OBJECTIVE: Change "lire plus" to "read more" in the listing below, and write out all of its lines otherwise unchanged, omitting the pictures.

(Collected data)
■ ■ ■

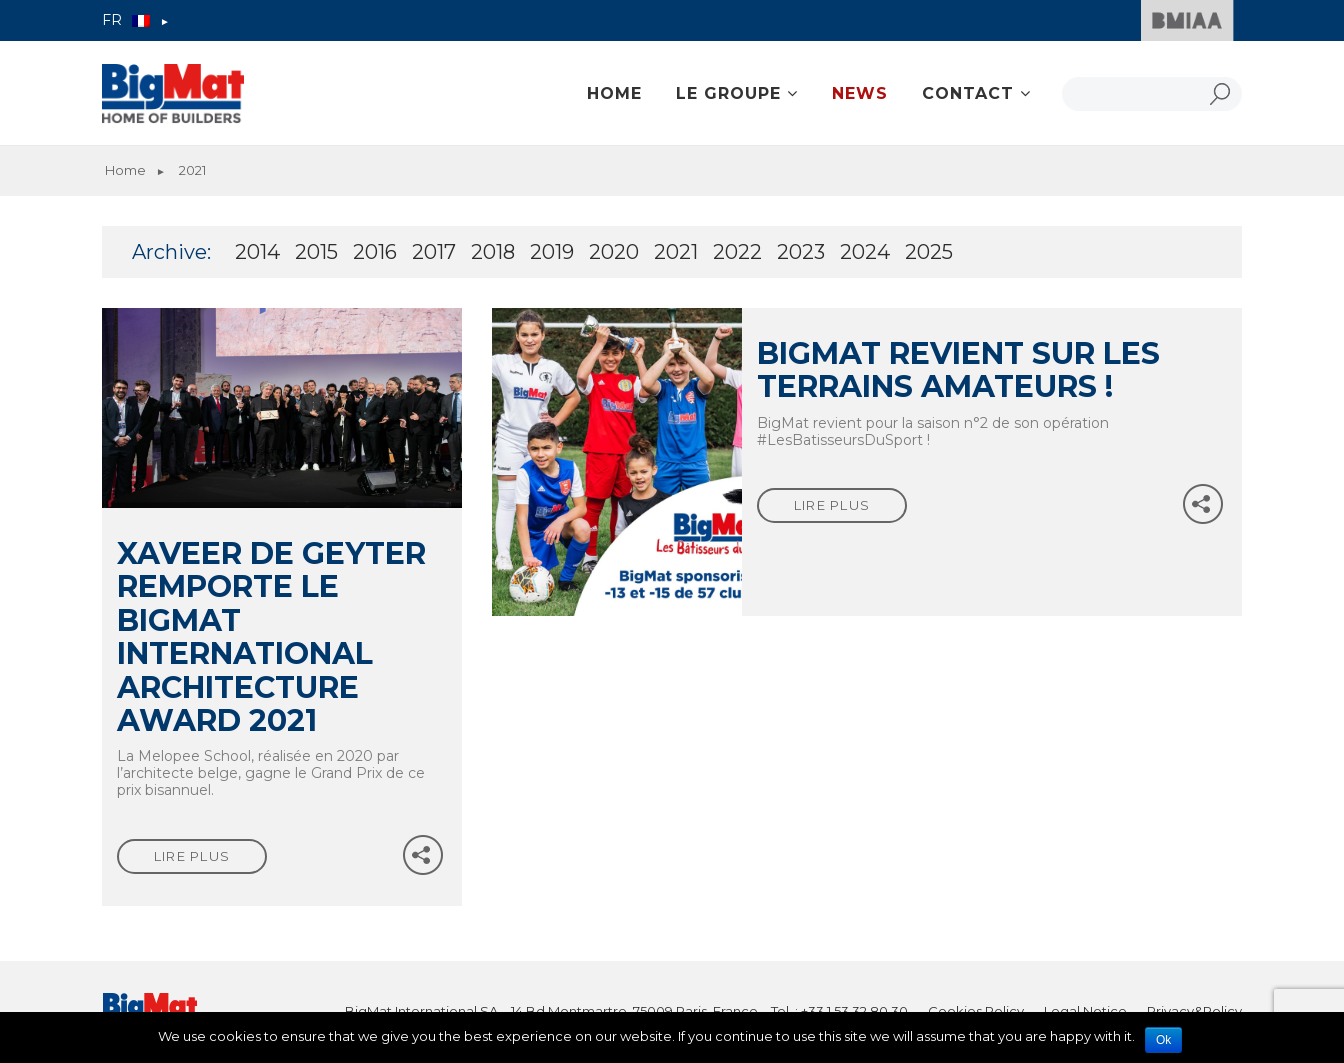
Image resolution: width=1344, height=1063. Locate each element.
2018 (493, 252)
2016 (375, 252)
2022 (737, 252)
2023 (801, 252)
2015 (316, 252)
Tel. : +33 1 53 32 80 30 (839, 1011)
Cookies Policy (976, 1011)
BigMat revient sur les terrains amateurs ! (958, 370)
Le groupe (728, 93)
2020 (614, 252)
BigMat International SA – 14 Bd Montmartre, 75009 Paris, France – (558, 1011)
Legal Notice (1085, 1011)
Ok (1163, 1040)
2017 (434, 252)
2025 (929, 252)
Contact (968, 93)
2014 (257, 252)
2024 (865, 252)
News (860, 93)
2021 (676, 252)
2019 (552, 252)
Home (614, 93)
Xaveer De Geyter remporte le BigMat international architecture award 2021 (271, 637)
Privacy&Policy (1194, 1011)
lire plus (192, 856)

■ ■ ■

RESULT:
Image resolution: width=1344, height=1063. Locate each element.
2018 (493, 252)
2016 (375, 252)
2022 (737, 252)
2023 (801, 252)
2015 (316, 252)
Tel. : +33 1 53 32 80 30 (839, 1011)
Cookies Policy (976, 1011)
BigMat revient sur les terrains amateurs ! (958, 370)
Le groupe (728, 93)
2020 (614, 252)
BigMat International SA – 14 Bd Montmartre, 75009 Paris, France – (558, 1011)
Legal Notice (1085, 1011)
Ok (1163, 1040)
2017 (434, 252)
2025 (929, 252)
Contact (968, 93)
2014 (257, 252)
2024 (865, 252)
News (860, 93)
2021 (676, 252)
2019 (552, 252)
Home (614, 93)
Xaveer De Geyter remporte le BigMat international architecture award 2021 (271, 637)
Privacy&Policy (1194, 1011)
read more (192, 856)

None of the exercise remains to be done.